Updated as of January 1, 2018, this guide includes relevant guidance contained in applicable standards and other technical sources. It explains the relationship between a service organization and its user entities, provides examples of service organizations, describes the description criteria to be used to prepare the description of the service organization’s system, identifies the trust services criteria as the criteria to be used to evaluate the design and operating effectiveness of controls, explains the difference between a type 1 and type 2 SOC 2 report, and provides illustrative reports for CPAs engaged to examine and report on system and organization controls at a service organization. It also describes the matters to be considered and procedures to be performed by the service auditor in planning, performing, and reporting on SOC 2 and SOC 3 engagements. New to this edition are: Updated for SSAE No. 18 (clarified attestation standards), this guide has been fully conformed to reflect lessons learned in practice Contains insight from expert authors on the SOC 2 working group composed of CPAs who perform SOC 2 and SOC 3 engagements Includes illustrative report paragraphs describing the matter that gave rise to the report modification for a large variety of situations Includes a new appendix for performing and reporting on a SOC 2 examination in accordance with International Standards on Assurance Engagements (ISAEs) or in accordance with both the AICPA’s attestation standards and the ISAEs

Information Assurance Handbook: Effective Computer Security and Risk Management Strategies
Information Assurance Handbook: Effective Computer Security and Risk Management Strategies

Author: Corey Schou

Publisher: McGraw Hill Professional

Published: 2014-09-12

Total Pages: 481

ISBN-13: 0071826319

DOWNLOAD EBOOK

Best practices for protecting critical data and systems Information Assurance Handbook: Effective Computer Security and Risk Management Strategies discusses the tools and techniques required to prevent, detect, contain, correct, and recover from security breaches and other information assurance failures. This practical resource explains how to integrate information assurance into your enterprise planning in a non-technical manner. It leads you through building an IT strategy and offers an organizational approach to identifying, implementing, and controlling information assurance initiatives for small businesses and global enterprises alike. Common threats and vulnerabilities are described and applicable controls based on risk profiles are provided. Practical information assurance application examples are presented for select industries, including healthcare, retail, and industrial control systems. Chapter-ending critical thinking exercises reinforce the material covered. An extensive list of scholarly works and international government standards is also provided in this detailed guide. Comprehensive coverage includes: Basic information assurance principles and concepts Information assurance management system Current practices, regulations, and plans Impact of organizational structure Asset management Risk management and mitigation Human resource assurance Advantages of certification, accreditation, and assurance Information assurance in system development and acquisition Physical and environmental security controls Information assurance awareness, training, and education Access control Information security monitoring tools and methods Information assurance measurements and metrics Incident handling and computer forensics Business continuity management Backup and restoration Cloud computing and outsourcing strategies Information assurance big data concerns

Audit Guide
Audit Guide

Author: AICPA

Publisher: John Wiley & Sons

Published: 2017-09-08

Total Pages: 509

ISBN-13: 1119473349

DOWNLOAD EBOOK

This new edition provides up-to-date information and expert guidance on single audits and Uniform Guidance compliance audit requirements, including example auditor reports for both the financial statement audit and the Uniform Guidance compliance audit. It provides nonfederal entities receiving federal awards with important information on implementing the Uniform Guidance.

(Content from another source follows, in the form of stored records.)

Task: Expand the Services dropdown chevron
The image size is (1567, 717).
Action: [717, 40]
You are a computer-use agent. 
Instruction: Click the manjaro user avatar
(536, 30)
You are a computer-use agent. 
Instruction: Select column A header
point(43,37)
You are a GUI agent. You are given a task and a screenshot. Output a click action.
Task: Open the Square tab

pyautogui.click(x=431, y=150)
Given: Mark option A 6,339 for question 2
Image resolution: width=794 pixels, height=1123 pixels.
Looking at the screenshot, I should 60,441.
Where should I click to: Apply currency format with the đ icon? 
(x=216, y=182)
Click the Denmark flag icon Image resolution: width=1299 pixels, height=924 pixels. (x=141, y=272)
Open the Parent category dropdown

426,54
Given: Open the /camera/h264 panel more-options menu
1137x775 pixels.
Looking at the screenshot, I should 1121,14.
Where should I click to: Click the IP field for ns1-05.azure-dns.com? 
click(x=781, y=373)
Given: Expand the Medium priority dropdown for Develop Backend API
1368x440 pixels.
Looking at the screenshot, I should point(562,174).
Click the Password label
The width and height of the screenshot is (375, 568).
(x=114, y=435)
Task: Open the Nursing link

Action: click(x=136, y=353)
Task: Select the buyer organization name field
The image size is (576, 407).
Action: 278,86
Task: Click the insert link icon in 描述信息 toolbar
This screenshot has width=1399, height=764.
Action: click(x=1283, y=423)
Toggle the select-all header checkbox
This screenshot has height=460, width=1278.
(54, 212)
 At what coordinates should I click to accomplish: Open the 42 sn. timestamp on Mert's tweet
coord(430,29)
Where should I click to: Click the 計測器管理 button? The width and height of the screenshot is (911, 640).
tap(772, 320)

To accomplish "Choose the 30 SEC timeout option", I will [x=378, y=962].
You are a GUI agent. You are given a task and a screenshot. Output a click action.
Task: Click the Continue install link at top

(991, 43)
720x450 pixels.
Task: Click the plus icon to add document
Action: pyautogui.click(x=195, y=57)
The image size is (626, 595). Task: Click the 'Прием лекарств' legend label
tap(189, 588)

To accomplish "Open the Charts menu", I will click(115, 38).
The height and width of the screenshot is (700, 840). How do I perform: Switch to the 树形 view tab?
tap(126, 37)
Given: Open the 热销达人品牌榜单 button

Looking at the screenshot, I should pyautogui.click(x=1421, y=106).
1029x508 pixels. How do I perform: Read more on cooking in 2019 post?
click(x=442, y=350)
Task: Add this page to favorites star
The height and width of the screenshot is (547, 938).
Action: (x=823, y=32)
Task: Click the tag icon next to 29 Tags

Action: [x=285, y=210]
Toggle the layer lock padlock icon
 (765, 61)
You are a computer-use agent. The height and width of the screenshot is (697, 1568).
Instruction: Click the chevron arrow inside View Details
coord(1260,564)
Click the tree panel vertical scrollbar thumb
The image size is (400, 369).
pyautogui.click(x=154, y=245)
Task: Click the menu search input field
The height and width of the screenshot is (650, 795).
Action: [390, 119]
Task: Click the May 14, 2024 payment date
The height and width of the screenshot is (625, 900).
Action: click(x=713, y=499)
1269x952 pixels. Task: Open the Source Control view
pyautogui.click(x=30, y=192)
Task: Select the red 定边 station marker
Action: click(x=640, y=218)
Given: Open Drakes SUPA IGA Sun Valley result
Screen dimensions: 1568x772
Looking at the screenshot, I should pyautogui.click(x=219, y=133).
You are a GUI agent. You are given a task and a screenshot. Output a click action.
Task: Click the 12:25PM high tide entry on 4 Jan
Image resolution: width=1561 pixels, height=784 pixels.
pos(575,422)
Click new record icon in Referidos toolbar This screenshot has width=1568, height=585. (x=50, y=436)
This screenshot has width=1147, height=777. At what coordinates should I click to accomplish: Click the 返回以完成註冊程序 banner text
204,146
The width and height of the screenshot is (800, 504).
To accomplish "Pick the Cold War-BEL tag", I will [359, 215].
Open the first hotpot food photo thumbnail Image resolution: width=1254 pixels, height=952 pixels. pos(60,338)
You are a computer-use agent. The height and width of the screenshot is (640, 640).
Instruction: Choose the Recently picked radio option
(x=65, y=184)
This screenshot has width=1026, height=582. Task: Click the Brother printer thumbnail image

Guidelines for Auditing Process Safety Management Systems
Guidelines for Auditing Process Safety Management Systems

Author: CCPS (Center for Chemical Process Safety)

Publisher: John Wiley & Sons

Published: 2011-11-30

Total Pages: 960

ISBN-13: 9781118021620

DOWNLOAD EBOOK

This book discusses the fundamental skills, techniques, and tools of auditing, and the characteristics of a good process safety management system. A variety of approaches are given so the reader can select the best methodology for a given audit. This book updates the original CCPS Auditing Guideline project since the implementation of OSHA PSM regulation, and is accompanied by an online download featuring checklists for both the audit program and the audit itself. This package offers a vital resource for process safety and process development personnel, as well as related professionals like insurers.